De wezen zijn verblijd (Luk. 24: 52), maar tegelijk volharden ze in het bidden en smeken (Hand 1:14). Dat schijnt elkaar tegen te spreken. Ze waren rijk begenadigd en ze zijn toch missend. Aanhoudend brengen ze hun nood en ellende tot de troon der genade. De ten hemel Gevarene kan Zich niet langer bedwingen. Hij heeft immers beloofd: 'Ik kom weder tot u'. Daarom is er Zijn voorbede: 'Vader, zorgt U dat Mijn kinderkens geen missende wezen blijven. Immers zal een wees bij U ontfermd worden'.

Ze kenden vreugde en vrede, en toch was er gemis. Dat blijkt uit het tere gebedsleven.
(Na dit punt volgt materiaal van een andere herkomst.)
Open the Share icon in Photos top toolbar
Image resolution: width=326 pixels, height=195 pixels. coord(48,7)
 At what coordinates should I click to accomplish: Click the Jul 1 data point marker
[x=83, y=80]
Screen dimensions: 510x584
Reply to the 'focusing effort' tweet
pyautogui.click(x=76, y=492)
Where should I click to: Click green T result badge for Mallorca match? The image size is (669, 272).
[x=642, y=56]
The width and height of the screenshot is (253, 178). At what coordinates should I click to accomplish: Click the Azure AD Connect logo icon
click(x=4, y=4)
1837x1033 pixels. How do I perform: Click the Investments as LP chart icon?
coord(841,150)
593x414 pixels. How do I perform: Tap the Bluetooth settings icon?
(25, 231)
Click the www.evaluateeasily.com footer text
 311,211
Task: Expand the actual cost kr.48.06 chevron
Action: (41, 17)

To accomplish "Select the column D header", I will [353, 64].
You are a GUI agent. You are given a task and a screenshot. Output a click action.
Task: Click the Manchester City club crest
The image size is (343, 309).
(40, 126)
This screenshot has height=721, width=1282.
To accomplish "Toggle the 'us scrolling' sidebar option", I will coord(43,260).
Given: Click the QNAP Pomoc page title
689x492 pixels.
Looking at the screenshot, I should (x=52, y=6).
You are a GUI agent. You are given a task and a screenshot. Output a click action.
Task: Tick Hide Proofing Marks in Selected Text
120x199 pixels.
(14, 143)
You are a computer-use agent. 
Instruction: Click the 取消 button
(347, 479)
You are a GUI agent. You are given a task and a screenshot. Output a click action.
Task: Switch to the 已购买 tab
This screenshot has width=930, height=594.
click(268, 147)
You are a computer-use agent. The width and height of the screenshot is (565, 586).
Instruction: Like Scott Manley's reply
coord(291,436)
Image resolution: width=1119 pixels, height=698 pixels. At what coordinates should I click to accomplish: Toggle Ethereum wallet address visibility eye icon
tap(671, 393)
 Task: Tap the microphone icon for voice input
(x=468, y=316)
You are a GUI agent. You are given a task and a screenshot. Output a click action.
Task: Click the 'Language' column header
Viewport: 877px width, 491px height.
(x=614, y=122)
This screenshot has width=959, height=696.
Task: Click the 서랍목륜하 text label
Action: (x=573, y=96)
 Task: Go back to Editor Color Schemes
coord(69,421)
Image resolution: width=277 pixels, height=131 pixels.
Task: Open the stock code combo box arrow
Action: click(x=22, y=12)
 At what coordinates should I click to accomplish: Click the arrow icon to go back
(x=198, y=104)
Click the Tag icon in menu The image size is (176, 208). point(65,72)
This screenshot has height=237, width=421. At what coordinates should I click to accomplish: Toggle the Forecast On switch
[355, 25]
Vurig en krachtig begeren ze de inwoning van de Pinkstergeest te ontvangen. Dan zal het nut van Zijn heengaan ten volle verstaan worden. Ze zijn bepaald niet ongetroost en onverzorgd achtergelaten. De heerlijkheid van Christus zal in haar volheid in het hart verklaard worden, in het Hem vervolgen te kennen, als nooit te voren. Naar Zijn Godheid, majesteit en Geest zal Hij dan nimmermeer van hen wijken.

Na iets van de vrede van Pasen en van de vreugde met de hemelvaart gesmaakt te hebben, wordt er toch weer gesmeekt. Het gemis moet vervuld worden: een thuiskomen bij God, door de Geest verzegeld. Want er staat zoveel in het testament dat alleen door de Pinkstergeest wordt geopenbaard. Ja, het testament, het verbond der genade en verzoening, voor missende wezen.

Elke zondag mag het wel weeszondag zijn, vindt u niet?

Dit artikel werd u aangeboden door: De Saambinder

Deze tekst is geautomatiseerd gemaakt en kan nog fouten bevatten. Digibron werkt voortdurend aan correctie. Klik voor het origineel door naar de pdf. Voor opmerkingen, vragen, informatie: contact.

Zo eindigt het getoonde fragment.